- **Exercise brief**
Answer these from the ancient DNA abstract below:
(a) How many megabases of sequence were generated with the Helicos HeliScope platform?
(b) Which platform's data had the higher percentage of endogenous horse DNA?
(c) By how much did simple modifications to the standard Helicos template preparation protocol increase the proportion of horse DNA?

- **Provided passage**
──────────────────────────────

True single-molecule DNA sequencing of a Pleistocene horse bone
Ludovic Orlando, Aurelien Ginolhac, Maanasa Raghavan, Julia Vilstrup, Morten Rasmussen, Kim Magnussen, Kathleen E. Steinmann, Philipp Kapranov, John F. Thompson, Grant Zazula, Duane Froese, Ida Moltke, Beth Shapiro, Michael Hofreiter, Khaled A.S. Al-Rasheid, M. Thomas P. Gilbert, and Eske Willerslev
Second-generation sequencing platforms have revolutionized the field of ancient DNA, opening access to complete genomes of past individuals and extinct species. However, these platforms are dependent on library construction and amplification steps that may result in sequences that do not reflect the original DNA template composition. This is particularly true for ancient DNA, where templates have undergone extensive damage post-mortem. Here, we report the results of the first ‘‘true single molecule sequencing’’ of ancient DNA. We generated 115.9 Mb and 76.9 Mb of DNA sequences from a permafrost-preserved Pleistocene horse bone using the Helicos HeliScope and Illumina GAIIx platforms, respectively. We find that the percentage of endogenous DNA sequences derived from the horse is higher among the Helicos data than Illumina data. This result indicates that the molecular biology tools used to generate sequencing libraries of ancient DNA molecules, as required for second-generation sequencing, introduce biases into the data that reduce the efficiency of the sequencing process and limit our ability to fully explore the molecular complexity of ancient DNA extracts. We demonstrate that simple modifications to the standard Helicos DNA template preparation protocol further increase the proportion of horse DNA for this sample by threefold. Comparison of Helicos-specific biases and sequence errors in modern DNA with those in ancient DNA also reveals extensive cytosine deamination damage at the 39 ends of ancient templates, indicating the presence of 39-sequence overhangs. Our results suggest that paleogenomes could be sequenced in an unprecedented manner by combining current second- and third-generation sequencing approaches.

──────────────────────────────

[Dataset entries]

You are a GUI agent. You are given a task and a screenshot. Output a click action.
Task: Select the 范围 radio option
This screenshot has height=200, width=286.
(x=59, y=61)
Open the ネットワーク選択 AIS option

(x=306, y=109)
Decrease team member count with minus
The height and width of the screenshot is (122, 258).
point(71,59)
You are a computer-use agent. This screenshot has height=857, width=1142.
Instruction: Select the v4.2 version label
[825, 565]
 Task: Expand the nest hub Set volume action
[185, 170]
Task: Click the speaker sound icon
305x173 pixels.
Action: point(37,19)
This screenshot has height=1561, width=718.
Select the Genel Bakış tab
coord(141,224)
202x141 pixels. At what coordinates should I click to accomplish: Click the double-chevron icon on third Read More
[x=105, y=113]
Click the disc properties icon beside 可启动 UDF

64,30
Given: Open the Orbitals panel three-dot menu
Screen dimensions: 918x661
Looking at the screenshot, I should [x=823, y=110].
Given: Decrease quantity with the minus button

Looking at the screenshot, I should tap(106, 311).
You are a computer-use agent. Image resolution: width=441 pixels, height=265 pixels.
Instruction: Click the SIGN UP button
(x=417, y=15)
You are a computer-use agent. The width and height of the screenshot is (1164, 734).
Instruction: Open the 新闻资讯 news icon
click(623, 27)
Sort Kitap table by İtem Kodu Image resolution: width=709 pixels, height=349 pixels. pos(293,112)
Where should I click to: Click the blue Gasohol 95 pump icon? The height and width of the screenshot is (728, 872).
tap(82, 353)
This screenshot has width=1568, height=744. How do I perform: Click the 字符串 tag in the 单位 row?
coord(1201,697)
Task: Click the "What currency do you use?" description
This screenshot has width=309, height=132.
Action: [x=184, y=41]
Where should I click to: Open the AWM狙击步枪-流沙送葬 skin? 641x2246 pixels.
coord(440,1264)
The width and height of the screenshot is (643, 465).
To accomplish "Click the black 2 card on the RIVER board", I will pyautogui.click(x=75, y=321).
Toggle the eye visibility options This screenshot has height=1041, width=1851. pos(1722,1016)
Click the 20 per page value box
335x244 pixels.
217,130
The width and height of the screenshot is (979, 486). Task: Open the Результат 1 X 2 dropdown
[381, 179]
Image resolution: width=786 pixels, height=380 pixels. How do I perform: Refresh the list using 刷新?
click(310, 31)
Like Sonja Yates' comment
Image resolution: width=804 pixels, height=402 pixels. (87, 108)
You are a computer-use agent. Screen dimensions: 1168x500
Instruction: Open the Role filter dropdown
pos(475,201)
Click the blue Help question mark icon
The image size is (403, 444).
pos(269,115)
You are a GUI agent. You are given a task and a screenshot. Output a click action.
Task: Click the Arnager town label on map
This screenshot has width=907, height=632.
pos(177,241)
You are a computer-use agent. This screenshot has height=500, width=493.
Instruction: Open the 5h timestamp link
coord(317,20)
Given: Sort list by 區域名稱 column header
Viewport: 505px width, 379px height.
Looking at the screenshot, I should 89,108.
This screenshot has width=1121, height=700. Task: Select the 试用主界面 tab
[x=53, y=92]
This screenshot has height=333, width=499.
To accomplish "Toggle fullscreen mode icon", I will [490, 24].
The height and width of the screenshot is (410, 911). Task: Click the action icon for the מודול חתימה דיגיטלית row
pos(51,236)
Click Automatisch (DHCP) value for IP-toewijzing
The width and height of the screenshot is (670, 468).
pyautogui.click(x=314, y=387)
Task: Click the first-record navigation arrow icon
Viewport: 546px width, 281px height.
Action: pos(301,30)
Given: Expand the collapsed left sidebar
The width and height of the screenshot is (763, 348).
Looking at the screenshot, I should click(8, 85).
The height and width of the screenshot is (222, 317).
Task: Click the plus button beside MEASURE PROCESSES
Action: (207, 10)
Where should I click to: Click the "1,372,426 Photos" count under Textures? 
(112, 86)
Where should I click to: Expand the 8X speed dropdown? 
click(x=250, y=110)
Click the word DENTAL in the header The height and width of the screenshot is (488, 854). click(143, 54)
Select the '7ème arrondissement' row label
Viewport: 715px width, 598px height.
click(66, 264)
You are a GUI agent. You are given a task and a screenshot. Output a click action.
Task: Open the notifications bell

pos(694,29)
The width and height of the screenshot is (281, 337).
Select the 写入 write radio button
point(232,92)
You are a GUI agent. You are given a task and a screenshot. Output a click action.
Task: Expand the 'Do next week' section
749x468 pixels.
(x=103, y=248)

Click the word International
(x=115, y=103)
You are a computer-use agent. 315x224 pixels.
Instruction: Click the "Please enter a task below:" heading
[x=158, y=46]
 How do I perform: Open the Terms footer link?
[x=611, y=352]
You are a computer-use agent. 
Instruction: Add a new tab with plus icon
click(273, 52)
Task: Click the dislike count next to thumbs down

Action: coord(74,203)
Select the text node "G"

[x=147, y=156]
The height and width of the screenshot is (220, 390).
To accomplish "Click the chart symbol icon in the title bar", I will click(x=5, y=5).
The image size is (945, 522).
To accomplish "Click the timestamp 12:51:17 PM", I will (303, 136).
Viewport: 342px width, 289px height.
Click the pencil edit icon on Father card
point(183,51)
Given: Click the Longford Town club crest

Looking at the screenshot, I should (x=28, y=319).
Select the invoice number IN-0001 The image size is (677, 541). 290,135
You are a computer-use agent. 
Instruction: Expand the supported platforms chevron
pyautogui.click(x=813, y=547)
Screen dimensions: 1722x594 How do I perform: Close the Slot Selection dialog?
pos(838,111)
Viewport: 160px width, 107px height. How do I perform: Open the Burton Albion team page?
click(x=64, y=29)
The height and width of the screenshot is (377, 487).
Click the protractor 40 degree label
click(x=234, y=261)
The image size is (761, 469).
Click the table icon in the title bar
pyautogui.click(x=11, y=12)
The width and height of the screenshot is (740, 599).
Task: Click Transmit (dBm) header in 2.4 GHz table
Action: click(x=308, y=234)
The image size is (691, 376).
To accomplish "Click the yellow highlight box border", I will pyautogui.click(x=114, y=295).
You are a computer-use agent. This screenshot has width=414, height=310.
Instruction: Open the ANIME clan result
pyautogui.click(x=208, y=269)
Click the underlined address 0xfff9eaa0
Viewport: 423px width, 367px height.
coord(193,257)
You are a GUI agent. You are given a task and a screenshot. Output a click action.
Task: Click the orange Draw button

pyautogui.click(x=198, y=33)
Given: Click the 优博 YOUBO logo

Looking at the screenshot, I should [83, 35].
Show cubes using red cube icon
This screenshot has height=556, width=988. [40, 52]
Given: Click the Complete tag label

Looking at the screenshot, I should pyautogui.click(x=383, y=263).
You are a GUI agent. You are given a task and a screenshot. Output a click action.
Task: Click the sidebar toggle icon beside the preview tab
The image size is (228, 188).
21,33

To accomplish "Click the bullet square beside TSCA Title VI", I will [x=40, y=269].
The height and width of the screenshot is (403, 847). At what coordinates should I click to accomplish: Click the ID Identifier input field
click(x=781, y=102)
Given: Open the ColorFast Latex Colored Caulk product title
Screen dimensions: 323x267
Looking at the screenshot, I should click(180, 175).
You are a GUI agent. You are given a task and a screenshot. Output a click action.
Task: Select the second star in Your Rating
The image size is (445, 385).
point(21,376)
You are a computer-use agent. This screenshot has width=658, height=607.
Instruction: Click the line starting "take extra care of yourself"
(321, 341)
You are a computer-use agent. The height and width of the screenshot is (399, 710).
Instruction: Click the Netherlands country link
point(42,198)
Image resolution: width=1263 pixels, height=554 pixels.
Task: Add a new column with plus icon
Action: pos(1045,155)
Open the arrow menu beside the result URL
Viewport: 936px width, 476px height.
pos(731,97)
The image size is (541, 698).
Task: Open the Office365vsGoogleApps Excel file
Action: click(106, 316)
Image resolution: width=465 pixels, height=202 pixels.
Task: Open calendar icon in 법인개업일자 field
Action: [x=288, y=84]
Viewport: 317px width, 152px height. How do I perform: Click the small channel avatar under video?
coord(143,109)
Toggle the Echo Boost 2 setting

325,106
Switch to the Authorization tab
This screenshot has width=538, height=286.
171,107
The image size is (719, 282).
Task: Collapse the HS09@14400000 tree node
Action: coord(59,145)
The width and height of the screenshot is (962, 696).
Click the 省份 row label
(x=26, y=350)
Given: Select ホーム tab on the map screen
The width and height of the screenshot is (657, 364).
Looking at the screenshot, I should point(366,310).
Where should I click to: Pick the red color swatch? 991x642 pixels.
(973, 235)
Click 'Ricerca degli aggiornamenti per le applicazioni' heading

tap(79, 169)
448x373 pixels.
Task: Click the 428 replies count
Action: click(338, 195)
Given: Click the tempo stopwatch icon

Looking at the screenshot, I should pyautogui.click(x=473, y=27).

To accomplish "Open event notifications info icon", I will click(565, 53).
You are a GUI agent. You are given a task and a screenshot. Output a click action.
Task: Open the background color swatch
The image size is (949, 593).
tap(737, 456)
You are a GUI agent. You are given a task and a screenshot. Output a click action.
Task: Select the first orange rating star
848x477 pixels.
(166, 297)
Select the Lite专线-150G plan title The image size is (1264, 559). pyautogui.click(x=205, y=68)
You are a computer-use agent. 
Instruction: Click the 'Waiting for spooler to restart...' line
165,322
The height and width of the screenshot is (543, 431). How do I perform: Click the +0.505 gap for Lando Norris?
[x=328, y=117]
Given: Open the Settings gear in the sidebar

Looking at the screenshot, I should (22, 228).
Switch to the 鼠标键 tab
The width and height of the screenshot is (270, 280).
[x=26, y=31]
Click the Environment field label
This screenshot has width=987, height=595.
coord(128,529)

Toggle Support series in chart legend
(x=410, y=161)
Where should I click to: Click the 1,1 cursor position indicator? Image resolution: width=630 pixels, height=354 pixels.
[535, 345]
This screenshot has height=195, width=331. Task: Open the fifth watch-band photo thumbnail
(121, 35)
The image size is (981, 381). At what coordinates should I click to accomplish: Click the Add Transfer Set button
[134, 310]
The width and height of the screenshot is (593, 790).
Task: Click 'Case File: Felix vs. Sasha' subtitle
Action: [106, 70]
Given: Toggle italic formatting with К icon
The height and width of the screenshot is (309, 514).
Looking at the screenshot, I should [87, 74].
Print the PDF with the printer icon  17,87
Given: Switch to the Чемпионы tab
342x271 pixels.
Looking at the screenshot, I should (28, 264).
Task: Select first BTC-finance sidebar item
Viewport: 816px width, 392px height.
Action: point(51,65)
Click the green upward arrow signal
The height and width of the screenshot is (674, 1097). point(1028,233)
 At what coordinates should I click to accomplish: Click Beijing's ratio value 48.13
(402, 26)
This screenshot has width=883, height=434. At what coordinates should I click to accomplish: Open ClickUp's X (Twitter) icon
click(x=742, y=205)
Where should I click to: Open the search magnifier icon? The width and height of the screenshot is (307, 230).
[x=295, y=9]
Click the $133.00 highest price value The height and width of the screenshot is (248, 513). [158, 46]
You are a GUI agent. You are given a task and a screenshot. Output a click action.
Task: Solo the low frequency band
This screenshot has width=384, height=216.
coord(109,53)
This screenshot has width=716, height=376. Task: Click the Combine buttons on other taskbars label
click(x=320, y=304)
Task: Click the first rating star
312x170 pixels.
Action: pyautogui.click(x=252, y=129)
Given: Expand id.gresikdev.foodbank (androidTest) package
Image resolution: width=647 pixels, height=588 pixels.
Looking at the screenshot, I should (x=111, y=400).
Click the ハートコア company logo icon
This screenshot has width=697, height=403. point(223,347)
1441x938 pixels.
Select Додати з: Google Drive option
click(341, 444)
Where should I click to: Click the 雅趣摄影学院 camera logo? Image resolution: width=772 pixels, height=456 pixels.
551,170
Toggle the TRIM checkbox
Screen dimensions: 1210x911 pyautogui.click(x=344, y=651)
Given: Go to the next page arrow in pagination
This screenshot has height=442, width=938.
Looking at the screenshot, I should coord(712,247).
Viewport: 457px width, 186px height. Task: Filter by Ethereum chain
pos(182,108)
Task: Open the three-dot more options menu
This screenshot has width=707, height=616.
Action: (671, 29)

──────────────────────────────

- **Result for this task**
(a) 115.9 Mb
(b) Helicos
(c) Threefold